**Data under study**
▼▼▼
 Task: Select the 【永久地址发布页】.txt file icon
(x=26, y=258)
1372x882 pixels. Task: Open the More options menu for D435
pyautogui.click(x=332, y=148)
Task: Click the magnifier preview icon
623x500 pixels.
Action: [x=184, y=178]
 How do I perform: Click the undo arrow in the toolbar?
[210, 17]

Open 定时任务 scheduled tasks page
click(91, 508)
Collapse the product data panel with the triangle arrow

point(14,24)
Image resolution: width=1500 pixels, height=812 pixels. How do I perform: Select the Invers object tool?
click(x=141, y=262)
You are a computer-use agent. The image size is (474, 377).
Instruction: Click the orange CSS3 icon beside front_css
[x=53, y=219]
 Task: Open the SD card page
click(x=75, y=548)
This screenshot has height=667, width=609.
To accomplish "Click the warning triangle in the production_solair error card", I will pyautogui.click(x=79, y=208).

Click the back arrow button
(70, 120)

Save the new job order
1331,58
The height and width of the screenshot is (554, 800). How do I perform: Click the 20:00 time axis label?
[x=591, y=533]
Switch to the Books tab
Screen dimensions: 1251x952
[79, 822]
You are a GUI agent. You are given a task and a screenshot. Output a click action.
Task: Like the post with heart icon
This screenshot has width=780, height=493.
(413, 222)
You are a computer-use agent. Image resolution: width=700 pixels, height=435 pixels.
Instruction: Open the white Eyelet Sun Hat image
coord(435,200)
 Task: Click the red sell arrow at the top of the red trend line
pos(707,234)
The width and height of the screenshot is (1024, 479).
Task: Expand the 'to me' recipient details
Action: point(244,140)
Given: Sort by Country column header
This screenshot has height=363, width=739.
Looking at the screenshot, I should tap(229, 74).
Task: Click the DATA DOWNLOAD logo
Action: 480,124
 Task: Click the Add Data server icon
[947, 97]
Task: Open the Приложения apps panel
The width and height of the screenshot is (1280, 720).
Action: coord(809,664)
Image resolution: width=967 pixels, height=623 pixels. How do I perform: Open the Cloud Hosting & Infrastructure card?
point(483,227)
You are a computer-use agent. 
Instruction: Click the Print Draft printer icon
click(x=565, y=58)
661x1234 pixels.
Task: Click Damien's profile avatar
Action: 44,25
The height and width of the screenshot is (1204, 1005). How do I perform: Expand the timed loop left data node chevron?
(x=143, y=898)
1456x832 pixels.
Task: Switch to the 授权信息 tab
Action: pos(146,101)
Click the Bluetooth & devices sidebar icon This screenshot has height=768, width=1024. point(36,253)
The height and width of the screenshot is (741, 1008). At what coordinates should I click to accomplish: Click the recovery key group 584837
▲▲▲
**Task instructions**
Every entry above must appear again in the reply, exactly as it stands.

**Answer box**
 Task: Select the 【永久地址发布页】.txt file icon
(x=26, y=258)
1372x882 pixels. Task: Open the More options menu for D435
pyautogui.click(x=332, y=148)
Task: Click the magnifier preview icon
623x500 pixels.
Action: [x=184, y=178]
 How do I perform: Click the undo arrow in the toolbar?
[210, 17]

Open 定时任务 scheduled tasks page
click(91, 508)
Collapse the product data panel with the triangle arrow

point(14,24)
Image resolution: width=1500 pixels, height=812 pixels. How do I perform: Select the Invers object tool?
click(x=141, y=262)
You are a computer-use agent. The image size is (474, 377).
Instruction: Click the orange CSS3 icon beside front_css
[x=53, y=219]
 Task: Open the SD card page
click(x=75, y=548)
This screenshot has height=667, width=609.
To accomplish "Click the warning triangle in the production_solair error card", I will pyautogui.click(x=79, y=208).

Click the back arrow button
(70, 120)

Save the new job order
1331,58
The height and width of the screenshot is (554, 800). How do I perform: Click the 20:00 time axis label?
[x=591, y=533]
Switch to the Books tab
Screen dimensions: 1251x952
[79, 822]
You are a GUI agent. You are given a task and a screenshot. Output a click action.
Task: Like the post with heart icon
This screenshot has width=780, height=493.
(413, 222)
You are a computer-use agent. Image resolution: width=700 pixels, height=435 pixels.
Instruction: Open the white Eyelet Sun Hat image
coord(435,200)
 Task: Click the red sell arrow at the top of the red trend line
pos(707,234)
The width and height of the screenshot is (1024, 479).
Task: Expand the 'to me' recipient details
Action: point(244,140)
Given: Sort by Country column header
This screenshot has height=363, width=739.
Looking at the screenshot, I should tap(229, 74).
Task: Click the DATA DOWNLOAD logo
Action: 480,124
 Task: Click the Add Data server icon
[947, 97]
Task: Open the Приложения apps panel
The width and height of the screenshot is (1280, 720).
Action: coord(809,664)
Image resolution: width=967 pixels, height=623 pixels. How do I perform: Open the Cloud Hosting & Infrastructure card?
point(483,227)
You are a computer-use agent. 
Instruction: Click the Print Draft printer icon
click(x=565, y=58)
661x1234 pixels.
Task: Click Damien's profile avatar
Action: 44,25
The height and width of the screenshot is (1204, 1005). How do I perform: Expand the timed loop left data node chevron?
(x=143, y=898)
1456x832 pixels.
Task: Switch to the 授权信息 tab
Action: pos(146,101)
Click the Bluetooth & devices sidebar icon This screenshot has height=768, width=1024. point(36,253)
The height and width of the screenshot is (741, 1008). At what coordinates should I click to accomplish: Click the recovery key group 584837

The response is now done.